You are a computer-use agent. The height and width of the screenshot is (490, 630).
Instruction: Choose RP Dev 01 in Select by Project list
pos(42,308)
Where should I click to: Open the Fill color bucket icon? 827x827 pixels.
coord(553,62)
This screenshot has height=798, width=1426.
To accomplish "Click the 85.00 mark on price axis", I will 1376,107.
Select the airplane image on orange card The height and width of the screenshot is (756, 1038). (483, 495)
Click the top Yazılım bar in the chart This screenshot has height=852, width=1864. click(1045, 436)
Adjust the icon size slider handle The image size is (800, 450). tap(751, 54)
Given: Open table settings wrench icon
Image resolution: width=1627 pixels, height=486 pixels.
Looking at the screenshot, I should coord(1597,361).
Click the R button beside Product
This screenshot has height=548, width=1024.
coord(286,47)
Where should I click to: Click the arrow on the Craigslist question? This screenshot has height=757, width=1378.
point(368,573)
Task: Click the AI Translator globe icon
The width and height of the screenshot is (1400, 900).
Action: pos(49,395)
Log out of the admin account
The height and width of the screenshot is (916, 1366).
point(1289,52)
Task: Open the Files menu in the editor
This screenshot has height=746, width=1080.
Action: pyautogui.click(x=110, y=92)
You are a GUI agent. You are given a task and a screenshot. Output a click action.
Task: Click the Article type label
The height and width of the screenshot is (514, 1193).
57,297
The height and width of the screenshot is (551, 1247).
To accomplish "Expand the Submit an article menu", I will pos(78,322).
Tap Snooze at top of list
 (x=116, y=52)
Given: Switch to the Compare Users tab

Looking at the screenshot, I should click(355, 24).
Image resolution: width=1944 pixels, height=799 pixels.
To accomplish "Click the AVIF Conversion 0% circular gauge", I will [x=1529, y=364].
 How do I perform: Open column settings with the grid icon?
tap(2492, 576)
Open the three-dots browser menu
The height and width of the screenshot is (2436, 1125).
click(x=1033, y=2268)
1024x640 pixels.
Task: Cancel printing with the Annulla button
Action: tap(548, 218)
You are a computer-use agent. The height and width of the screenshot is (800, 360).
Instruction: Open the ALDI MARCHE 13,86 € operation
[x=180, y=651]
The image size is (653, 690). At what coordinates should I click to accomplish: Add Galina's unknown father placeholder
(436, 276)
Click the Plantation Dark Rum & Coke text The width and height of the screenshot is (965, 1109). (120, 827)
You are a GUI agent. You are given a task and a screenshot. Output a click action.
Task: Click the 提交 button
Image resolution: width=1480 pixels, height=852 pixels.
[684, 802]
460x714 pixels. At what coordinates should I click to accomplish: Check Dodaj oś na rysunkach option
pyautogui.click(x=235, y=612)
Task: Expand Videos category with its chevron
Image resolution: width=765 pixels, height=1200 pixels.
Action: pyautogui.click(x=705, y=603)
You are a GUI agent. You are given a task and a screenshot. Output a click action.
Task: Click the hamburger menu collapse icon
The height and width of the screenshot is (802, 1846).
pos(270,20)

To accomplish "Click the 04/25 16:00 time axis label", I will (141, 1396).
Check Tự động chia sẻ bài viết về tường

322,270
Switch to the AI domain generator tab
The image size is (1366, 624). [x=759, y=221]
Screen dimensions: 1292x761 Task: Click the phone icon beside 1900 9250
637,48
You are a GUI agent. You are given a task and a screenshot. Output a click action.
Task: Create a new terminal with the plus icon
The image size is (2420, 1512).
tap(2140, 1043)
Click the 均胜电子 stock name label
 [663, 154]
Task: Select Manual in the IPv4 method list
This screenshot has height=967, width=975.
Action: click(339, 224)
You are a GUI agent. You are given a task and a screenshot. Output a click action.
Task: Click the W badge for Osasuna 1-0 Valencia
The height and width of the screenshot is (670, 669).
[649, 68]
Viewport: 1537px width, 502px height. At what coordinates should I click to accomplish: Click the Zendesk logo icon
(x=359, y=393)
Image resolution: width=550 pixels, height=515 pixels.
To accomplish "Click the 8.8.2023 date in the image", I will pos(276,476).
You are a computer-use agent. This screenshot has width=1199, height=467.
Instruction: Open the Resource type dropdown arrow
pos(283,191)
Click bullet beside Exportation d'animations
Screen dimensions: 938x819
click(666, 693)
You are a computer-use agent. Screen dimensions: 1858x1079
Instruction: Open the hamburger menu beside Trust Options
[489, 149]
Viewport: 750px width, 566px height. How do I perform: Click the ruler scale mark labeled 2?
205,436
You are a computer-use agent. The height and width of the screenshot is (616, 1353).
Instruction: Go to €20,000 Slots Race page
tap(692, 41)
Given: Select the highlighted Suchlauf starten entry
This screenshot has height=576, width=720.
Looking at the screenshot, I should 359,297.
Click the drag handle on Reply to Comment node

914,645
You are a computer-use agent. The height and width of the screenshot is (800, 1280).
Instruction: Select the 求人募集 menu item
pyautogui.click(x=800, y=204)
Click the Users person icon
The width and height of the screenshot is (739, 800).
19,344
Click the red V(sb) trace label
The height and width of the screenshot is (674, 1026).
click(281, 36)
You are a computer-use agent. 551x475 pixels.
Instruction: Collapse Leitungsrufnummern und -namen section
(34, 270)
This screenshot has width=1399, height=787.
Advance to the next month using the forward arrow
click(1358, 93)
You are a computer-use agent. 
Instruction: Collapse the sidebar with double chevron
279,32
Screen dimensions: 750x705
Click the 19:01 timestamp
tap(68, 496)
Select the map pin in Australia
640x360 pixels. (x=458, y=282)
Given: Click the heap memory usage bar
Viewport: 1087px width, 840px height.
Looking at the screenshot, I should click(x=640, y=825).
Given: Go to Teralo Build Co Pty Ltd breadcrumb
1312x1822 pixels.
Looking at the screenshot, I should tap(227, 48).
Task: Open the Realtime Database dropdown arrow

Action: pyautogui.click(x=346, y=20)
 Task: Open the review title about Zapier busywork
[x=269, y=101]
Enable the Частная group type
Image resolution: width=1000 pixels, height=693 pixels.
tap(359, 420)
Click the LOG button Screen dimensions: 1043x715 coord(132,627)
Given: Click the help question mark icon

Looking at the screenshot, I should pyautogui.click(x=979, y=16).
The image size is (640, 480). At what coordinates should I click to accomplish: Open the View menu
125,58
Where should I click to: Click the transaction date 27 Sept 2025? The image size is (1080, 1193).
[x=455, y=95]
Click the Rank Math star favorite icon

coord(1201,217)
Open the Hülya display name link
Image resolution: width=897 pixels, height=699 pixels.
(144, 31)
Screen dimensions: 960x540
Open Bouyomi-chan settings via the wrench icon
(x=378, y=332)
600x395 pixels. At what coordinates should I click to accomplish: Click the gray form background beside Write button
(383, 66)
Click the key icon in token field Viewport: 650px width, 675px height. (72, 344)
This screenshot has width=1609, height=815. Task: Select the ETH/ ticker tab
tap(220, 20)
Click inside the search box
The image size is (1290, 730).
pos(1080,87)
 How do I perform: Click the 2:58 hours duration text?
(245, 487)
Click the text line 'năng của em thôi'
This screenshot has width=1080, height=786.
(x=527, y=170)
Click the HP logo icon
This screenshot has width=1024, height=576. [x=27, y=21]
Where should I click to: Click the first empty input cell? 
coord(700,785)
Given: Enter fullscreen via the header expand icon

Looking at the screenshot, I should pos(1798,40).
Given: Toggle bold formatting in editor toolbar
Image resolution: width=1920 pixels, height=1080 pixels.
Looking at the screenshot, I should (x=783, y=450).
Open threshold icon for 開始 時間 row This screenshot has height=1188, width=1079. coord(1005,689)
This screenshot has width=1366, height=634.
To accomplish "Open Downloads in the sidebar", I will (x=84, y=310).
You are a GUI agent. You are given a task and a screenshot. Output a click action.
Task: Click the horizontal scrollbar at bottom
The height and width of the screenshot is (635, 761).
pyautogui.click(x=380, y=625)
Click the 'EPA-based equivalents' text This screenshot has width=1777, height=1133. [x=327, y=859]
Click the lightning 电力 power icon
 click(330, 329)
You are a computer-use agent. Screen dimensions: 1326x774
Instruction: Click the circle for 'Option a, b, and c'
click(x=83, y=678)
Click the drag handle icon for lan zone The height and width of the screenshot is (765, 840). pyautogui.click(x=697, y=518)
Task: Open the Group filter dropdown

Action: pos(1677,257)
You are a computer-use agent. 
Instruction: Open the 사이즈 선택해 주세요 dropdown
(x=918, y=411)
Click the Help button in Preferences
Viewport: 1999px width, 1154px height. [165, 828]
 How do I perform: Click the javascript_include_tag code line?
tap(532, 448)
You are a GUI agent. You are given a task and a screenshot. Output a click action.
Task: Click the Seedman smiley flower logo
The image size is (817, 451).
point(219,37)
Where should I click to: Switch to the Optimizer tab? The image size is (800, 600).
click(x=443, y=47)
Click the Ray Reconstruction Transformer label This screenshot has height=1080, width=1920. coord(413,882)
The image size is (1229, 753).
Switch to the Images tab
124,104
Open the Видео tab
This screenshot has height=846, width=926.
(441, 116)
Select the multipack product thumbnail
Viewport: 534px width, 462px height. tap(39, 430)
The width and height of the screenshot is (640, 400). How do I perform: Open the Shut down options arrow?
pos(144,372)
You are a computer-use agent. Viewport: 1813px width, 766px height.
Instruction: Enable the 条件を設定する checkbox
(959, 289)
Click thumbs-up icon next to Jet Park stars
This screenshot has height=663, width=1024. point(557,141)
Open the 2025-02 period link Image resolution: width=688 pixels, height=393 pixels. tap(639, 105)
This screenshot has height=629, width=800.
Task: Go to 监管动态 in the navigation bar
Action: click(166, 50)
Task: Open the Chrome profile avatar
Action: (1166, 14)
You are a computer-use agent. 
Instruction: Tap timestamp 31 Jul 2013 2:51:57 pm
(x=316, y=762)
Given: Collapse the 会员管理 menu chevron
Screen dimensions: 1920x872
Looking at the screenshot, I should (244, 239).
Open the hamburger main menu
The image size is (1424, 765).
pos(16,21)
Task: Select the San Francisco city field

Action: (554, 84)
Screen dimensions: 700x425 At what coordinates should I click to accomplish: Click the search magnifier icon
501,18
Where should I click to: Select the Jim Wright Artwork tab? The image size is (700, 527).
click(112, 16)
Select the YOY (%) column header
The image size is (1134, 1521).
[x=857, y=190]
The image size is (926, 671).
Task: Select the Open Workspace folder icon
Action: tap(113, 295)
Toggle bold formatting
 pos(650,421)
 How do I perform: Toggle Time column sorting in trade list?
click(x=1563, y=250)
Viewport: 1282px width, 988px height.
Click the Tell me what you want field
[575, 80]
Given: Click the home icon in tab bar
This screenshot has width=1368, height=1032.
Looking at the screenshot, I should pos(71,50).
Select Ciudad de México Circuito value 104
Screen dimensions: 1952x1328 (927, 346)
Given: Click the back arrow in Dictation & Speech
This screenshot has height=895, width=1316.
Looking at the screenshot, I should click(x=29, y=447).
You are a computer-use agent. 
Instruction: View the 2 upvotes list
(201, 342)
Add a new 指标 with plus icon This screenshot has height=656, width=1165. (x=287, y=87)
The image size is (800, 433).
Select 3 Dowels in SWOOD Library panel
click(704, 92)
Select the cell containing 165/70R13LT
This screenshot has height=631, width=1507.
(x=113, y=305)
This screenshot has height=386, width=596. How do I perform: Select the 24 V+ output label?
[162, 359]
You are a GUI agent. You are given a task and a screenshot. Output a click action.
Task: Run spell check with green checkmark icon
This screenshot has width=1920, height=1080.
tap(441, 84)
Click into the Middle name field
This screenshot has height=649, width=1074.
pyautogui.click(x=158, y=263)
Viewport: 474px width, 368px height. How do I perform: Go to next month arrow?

▬▬▬▬▬▬

--- Work to complete ---
Rewrite the stretch of entries from the line containing "Screen dimensions: 960x540" through the line containing "will (x=84, y=310).", changing "key icon" to "lock icon" and keeping everything else the same. Return only those lines.

--- Completed exercise ---
Screen dimensions: 960x540
Open Bouyomi-chan settings via the wrench icon
(x=378, y=332)
600x395 pixels. At what coordinates should I click to accomplish: Click the gray form background beside Write button
(383, 66)
Click the lock icon in token field Viewport: 650px width, 675px height. (72, 344)
This screenshot has width=1609, height=815. Task: Select the ETH/ ticker tab
tap(220, 20)
Click inside the search box
The image size is (1290, 730).
pos(1080,87)
 How do I perform: Click the 2:58 hours duration text?
(245, 487)
Click the text line 'năng của em thôi'
This screenshot has width=1080, height=786.
(x=527, y=170)
Click the HP logo icon
This screenshot has width=1024, height=576. [x=27, y=21]
Where should I click to: Click the first empty input cell? 
coord(700,785)
Given: Enter fullscreen via the header expand icon

Looking at the screenshot, I should pos(1798,40).
Given: Toggle bold formatting in editor toolbar
Image resolution: width=1920 pixels, height=1080 pixels.
Looking at the screenshot, I should (x=783, y=450).
Open threshold icon for 開始 時間 row This screenshot has height=1188, width=1079. coord(1005,689)
This screenshot has width=1366, height=634.
To accomplish "Open Downloads in the sidebar", I will (x=84, y=310).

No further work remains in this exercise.